I entered almost by accident the mainstream of my career as
a nuclear scientist. One day in 1936 I was suddenly confronted by
Jack Livingood, a physicist who was favored by ready access to the
twenty-seven-inch cyclotron. He literally handed me a "hot"
target, just bombarded by the machine, and asked me to process it
chemically to identify the radioisotopes that had been produced.
Naturally I jumped at the chance. The facility he offered in Le
Conte Hall was hardly luxurious. The resources consisted of tap
water, a sink, a fume hood and a small workbench. With some essential
materials bootlegged from the Department of Chemistry, I performed
the chemical separation to Jack's satisfaction. In the course of
my collaboration with Livingood, covering a period of five years,
we discovered a number of radioisotopes which proved useful for
biological explorations and medical applications. Among the isotopes
that we discovered were iodine-131 and iron-59 and among the useful
isotopes that we characterized was cobalt-60. In addition, during
this period, Emilio Segre and I discovered technetium-99m, which
eventually became the most used isotope for diagnosis in medical
applications.
(4)
Glenn Seaborg, Life of Glen Seaborg (1982).

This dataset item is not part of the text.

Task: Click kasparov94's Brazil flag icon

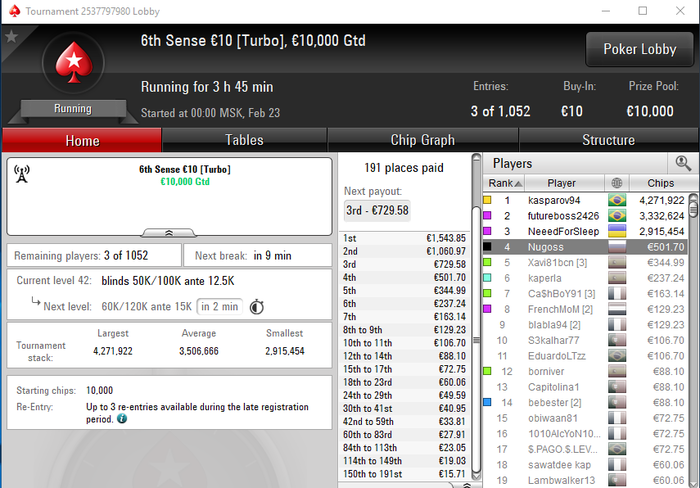Action: [617, 200]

I am particularly proud of the role that I was privileged to
play under President Kennedy in connection with the attainment of
the Limited Nuclear Test Ban Treaty, which prohibits signatory countries
from testing nuclear weapons in the atmosphere, in outer space or
underwater. I was a member of Secretary of State Rusk's delegation
to Moscow in August 1963, for the signing of this treaty. Just last
year (December, 1981) my book Kennedy, Khrushchev and the Test Ban
was published. This was based on the journal that I kept while I
was Chairman of the AEC. It is my hope that this book will help
toward the attainment of a Comprehensive Test Ban Treaty that will
ban all nuclear weapons tests. And I was privileged to collaborate
with President Johnson in reducing the level of production of fissionable
material for our nuclear weapons production program as part of a
concentrated move toward arms limitation in this important field.
Under the leadership of President Johnson and President Nixon, the
Atomic Energy Commission played a significant role in the attainment
of the Non-Proliferation Treaty (NPT). We took a stronger and more
aggressive stand in the need for peaceful uses are subject to appropriate
inspections and controls to insure that they are not diverted to
weapons purposes.
(5)
Glenn Seaborg, Kennedy, Krushchev and the Test Ban (1981)

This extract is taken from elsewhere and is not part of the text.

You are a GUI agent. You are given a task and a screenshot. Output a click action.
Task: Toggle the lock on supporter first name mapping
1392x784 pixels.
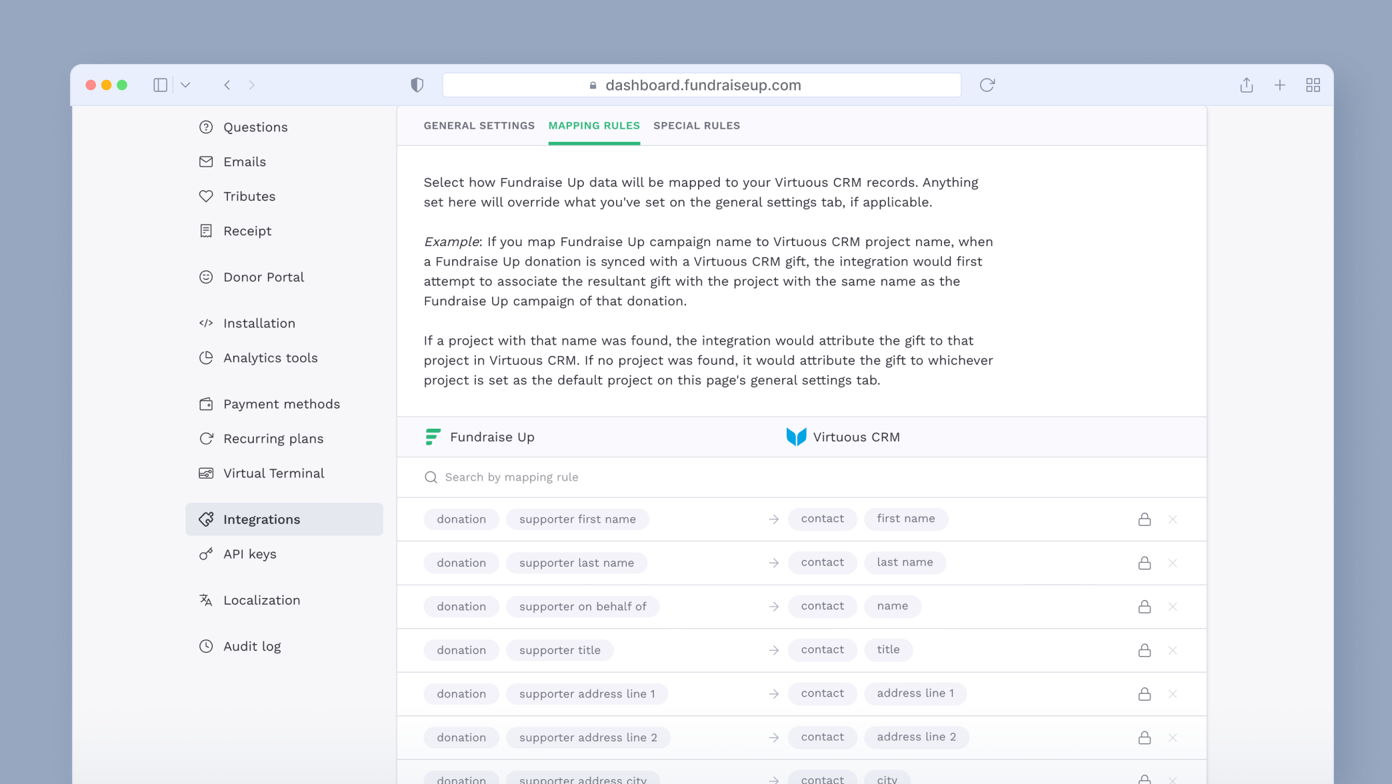(1144, 519)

The telephone call that changed my life came on the afternoon
of January 9, 1961. The call was from President elect John F Kennedy.

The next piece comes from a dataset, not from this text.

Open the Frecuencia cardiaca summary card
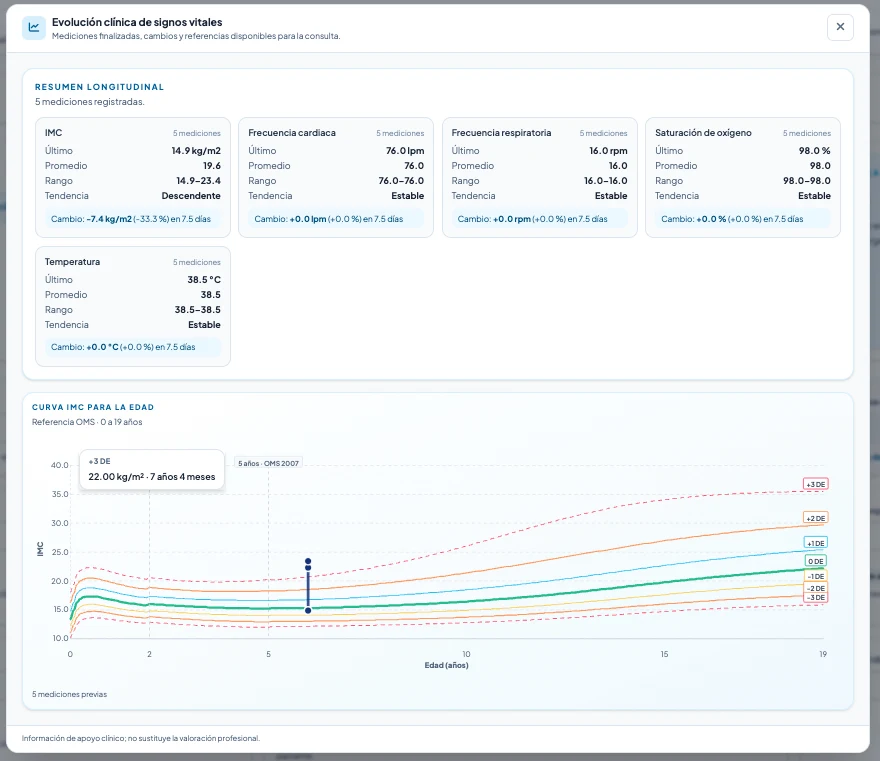This screenshot has width=880, height=761. click(x=336, y=177)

He asked me to accept the job of chairman of the Atomic Energy Commission
within a few days I was plunged into a new kind of chemistry, that
of national and international events.
Now five American presidents and one Soviet Party Chairman later,
there is again an opportunity in the sense that the negotiating
positions of the two sides on a comprehensive test ban treaty seem
quite close together. What stands in the way as a huge obstacle
is a mountain of mistrust and political ill will. The fund of confidence
has been sorely depleted. If this should change- and the world has
seen many starting political reversals in recent years- and agreement
banning all nuclear tests can follow.
Such an agreement today might well not have the saving power- in
ensuring stability in the arms race, in moderating its costs, and
in preventing proliferation of nuclear weapons - which a similar
agreement would have had in the 1960s. As Averell Harriman pointed
out, we are negotiating at a higher and more dangerous level. If
we allow the present opportunity to slip away, however, the next
one, if there is a next one, will be at a level still higher and
still more dangerous. The hour is late. Let us hope not too late.